A German-led bid to step up efforts to combat sexual violence in conflicts has run into resistance at the U.N. Security Council, diplomats said Wednesday, just days before Nobel laureate Nadia Murad is to appear before the U.N. body to issue a call for justice.
Germany is pushing for the adoption of a draft resolution next Tuesday during a council debate that will feature Nobel Peace Prize winners Denis Mukwege and Murad, a Yazidi human rights activist.
Murad, who was held by the Islamic State fighters for months after they overran her home town in northern Iraq in 2014, is expected to call on the council to take action against perpetrators of sexual violence.
The German-drafted resolution would establish a working group of the Security Council that would develop measures to address sexual violence and strengthen prevention, according to the draft text seen by AFP.
It would encourage commissions of inquiry and fact-finding missions set up by the United Nations to address rape and other sexual crimes in their investigations of human rights violations in war zones.
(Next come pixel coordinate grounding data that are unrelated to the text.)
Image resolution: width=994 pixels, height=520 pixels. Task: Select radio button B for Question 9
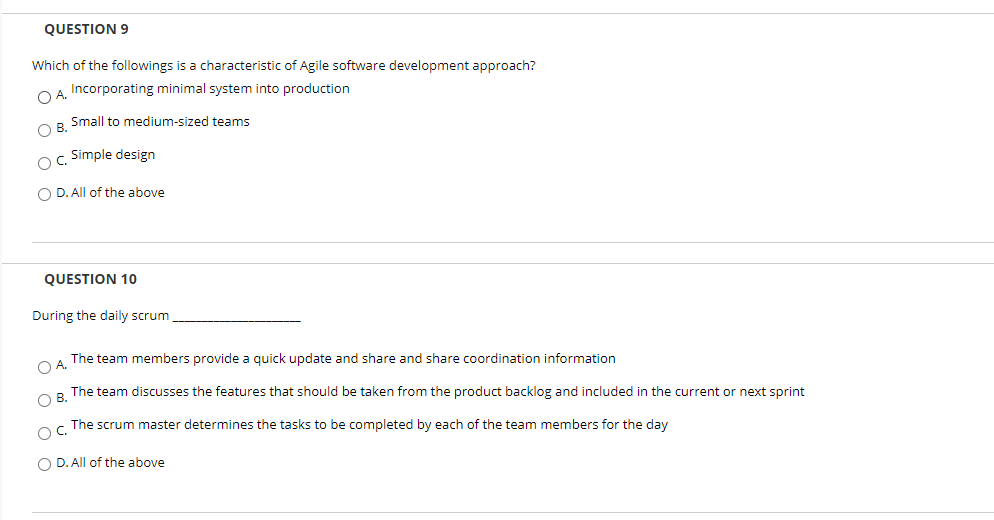point(45,130)
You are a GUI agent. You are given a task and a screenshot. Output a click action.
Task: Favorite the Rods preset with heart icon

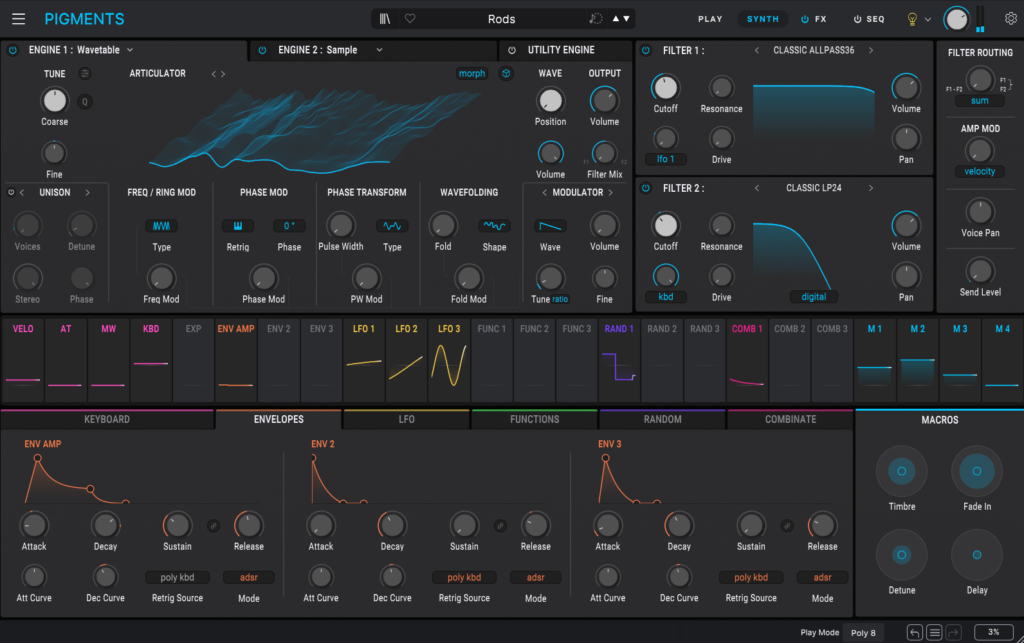click(410, 19)
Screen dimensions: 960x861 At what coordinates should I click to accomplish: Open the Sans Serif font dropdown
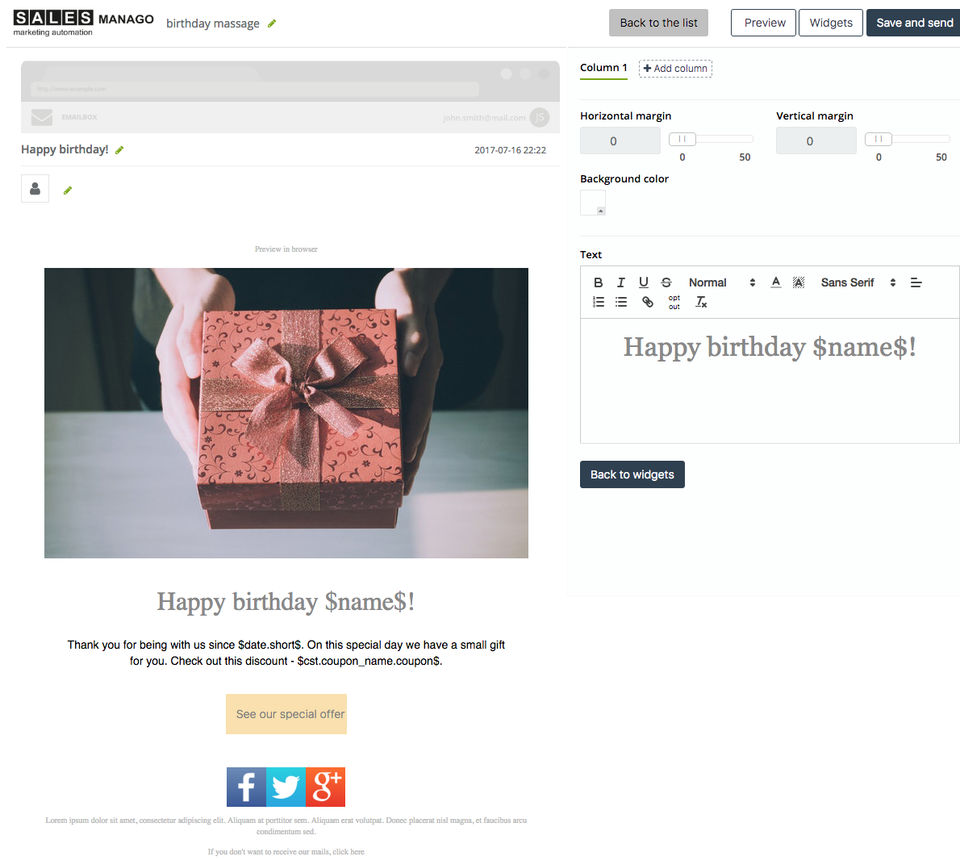[x=858, y=282]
The measure would also urge U.N. sanctions committees to apply targeted sanctions against rapists and other perpetrators of sexual violence.
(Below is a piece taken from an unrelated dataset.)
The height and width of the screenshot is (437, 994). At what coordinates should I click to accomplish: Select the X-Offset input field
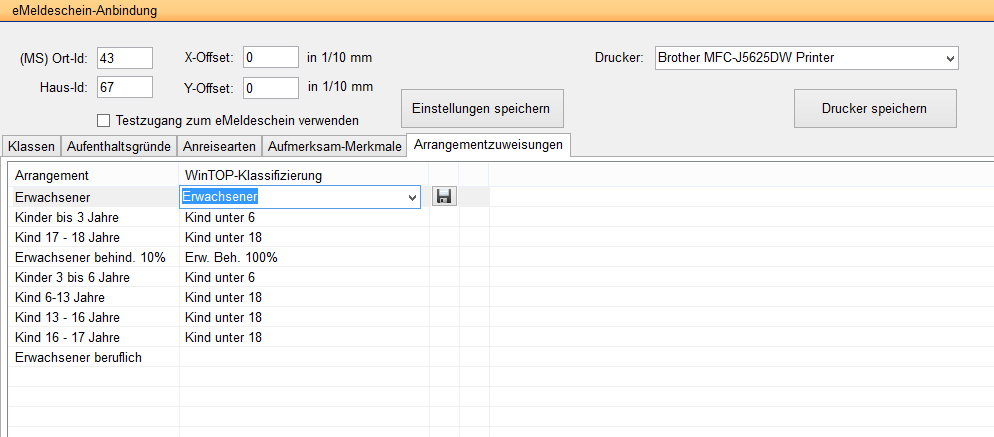click(270, 58)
U.N. diplomats said negotiations on the text were complicated, with Russia, China and the United States raising objections.
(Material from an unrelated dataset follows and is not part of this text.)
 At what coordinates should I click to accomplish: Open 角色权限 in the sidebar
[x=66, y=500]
Russia has questioned the need for the working group while the United States has taken aim at references to the International Criminal Court, which it does not support, and those that deal with reproductive health for rape survivors, according to diplomats.
“There are several outstanding issues with the United States, Russia and China,” said a diplomat.
Some council members argued that the working group could undermine the U.N. envoy for sexual violence, Pramila Patten, who has been tasked by Secretary-General Antonio Guterres with stepping up action to prevent the use of rape as a weapon of war.
France, which backs the German draft, had proposed that there be an alert mechanism set up for cases of mass rape during conflicts.